Optical glucose analogs of aminolevulinic acid for fluorescence-guided tumor resection and photodynamic therapy.

PURPOSE: We have developed and tested a novel conjugation of the clinically used prodrug aminolevulinic acid with 2-deoxyglucosamine as a novel probe (ALA-2DG) for fluorescence imaging and photodynamic therapy. PROCEDURES: ALA-2DG was successfully synthesized, and the mechanisms of probe uptake, PpIX synthesis, and photodynamic therapy efficacy were evaluated in vitro and in vivo.
RESULTS: ALA-2DG led to PpIX synthesis in tumor cells in vitro and in tumor in vivo. Competitive and inhibitory assays in vitro showed a reduction of this PpIX synthesis that was not observed when cells were incubated with ALA itself, indicating that intracellular uptake of ALA-2DG occurs by GLUT-mediated active transport. Initial photodynamic therapy studies confirmed the efficacy of ALA-2DG as a photodynamic sensitizer.

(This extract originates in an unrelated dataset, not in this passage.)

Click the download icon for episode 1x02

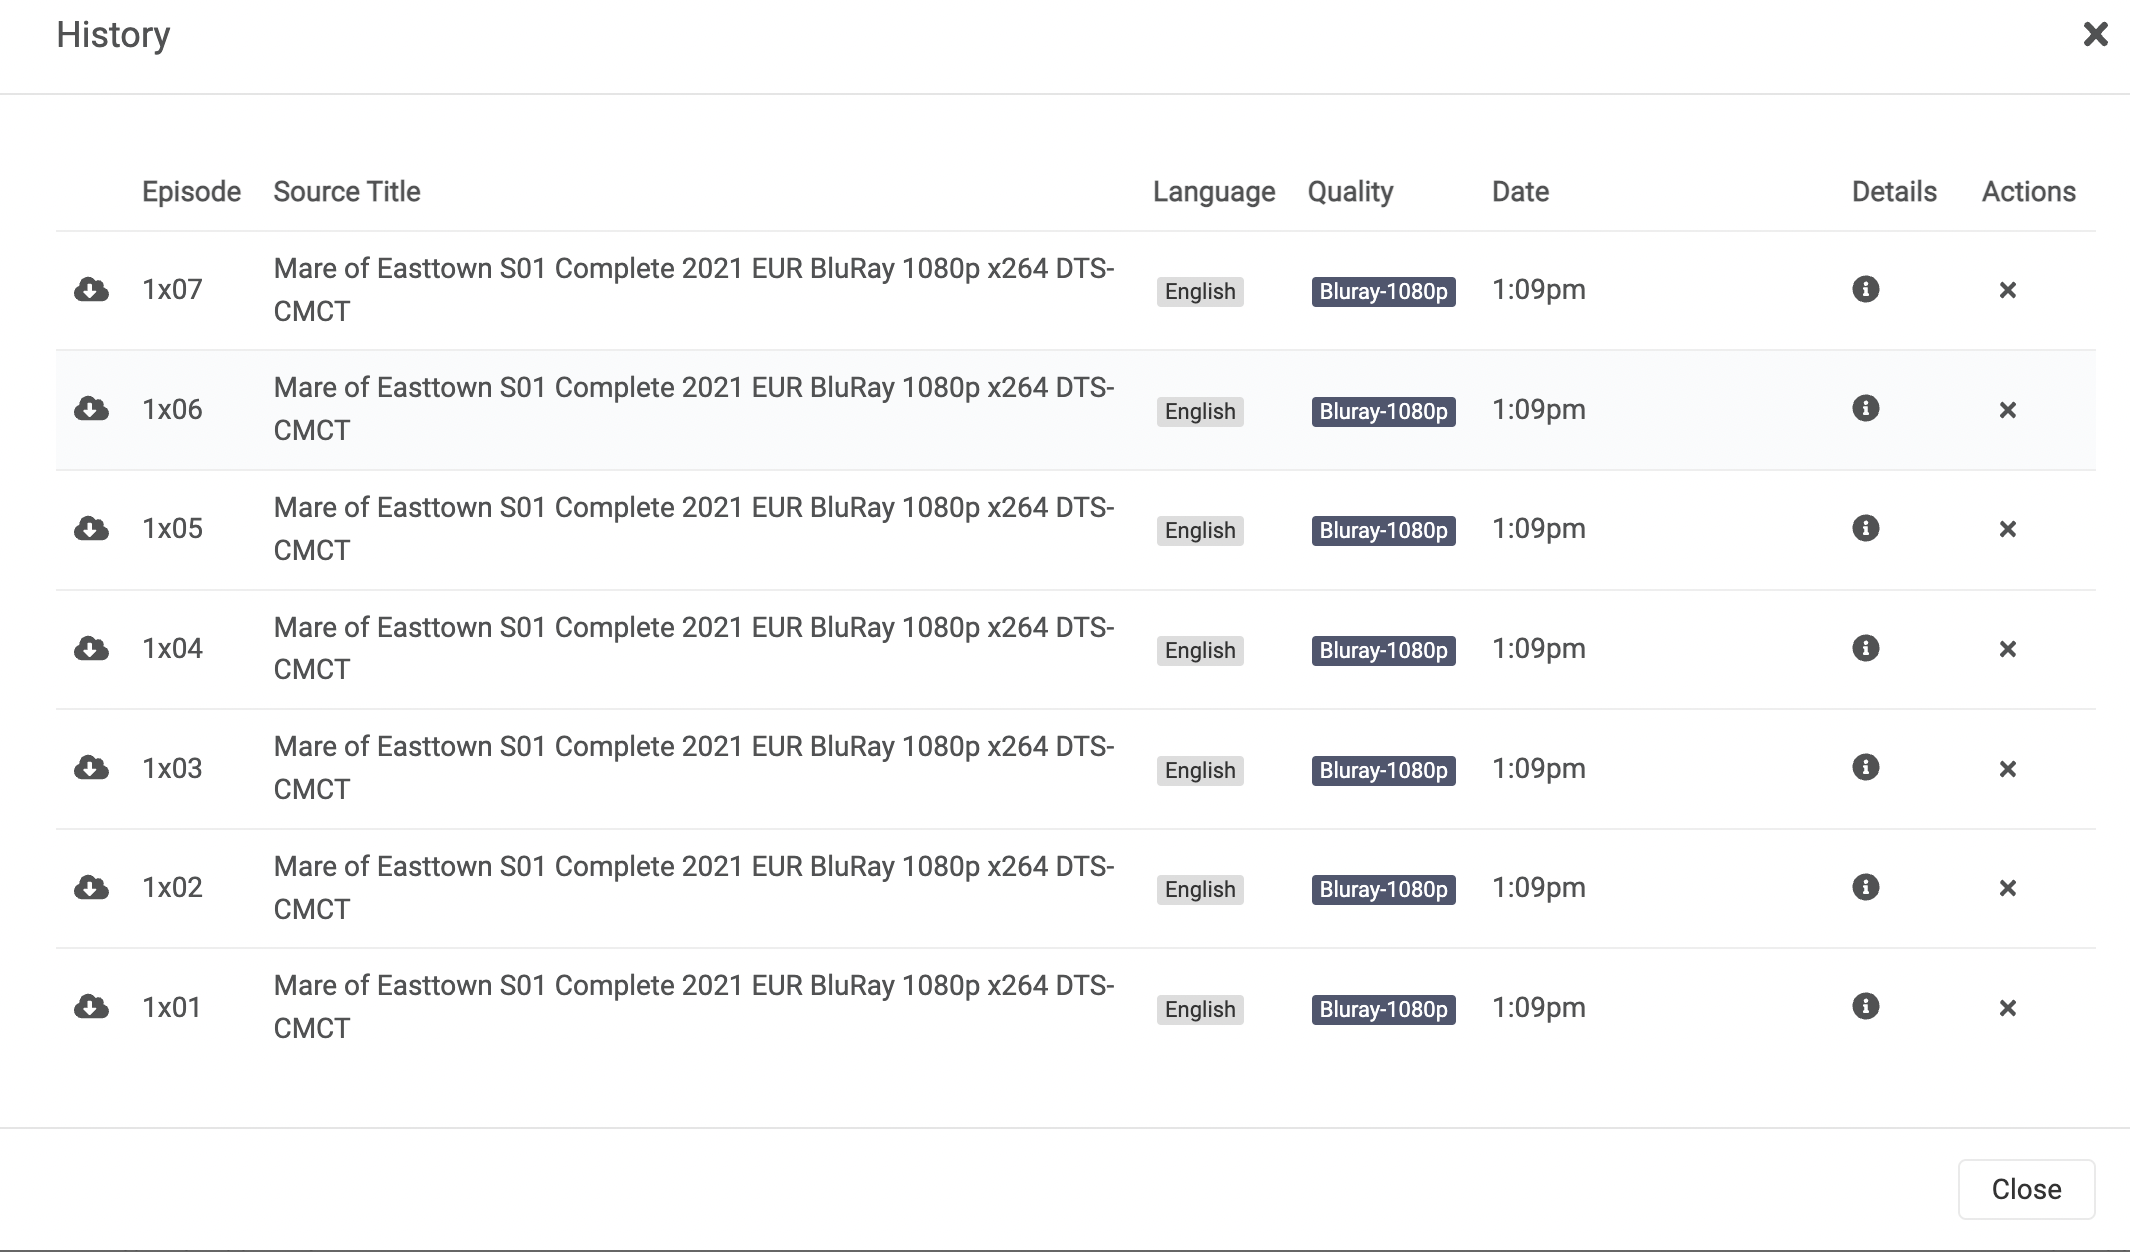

CONCLUSIONS: The in vitro assays suggest that ALA-2DG is taken up by cells via glucose transporters. Initial studies in oral cancer demonstrated the applicability of ALA-2DG for in vivo imaging and its potential as an alternative to ALA-PpIX-based fluorescence diagnostics and photodynamic therapy, providing higher tumor specificity.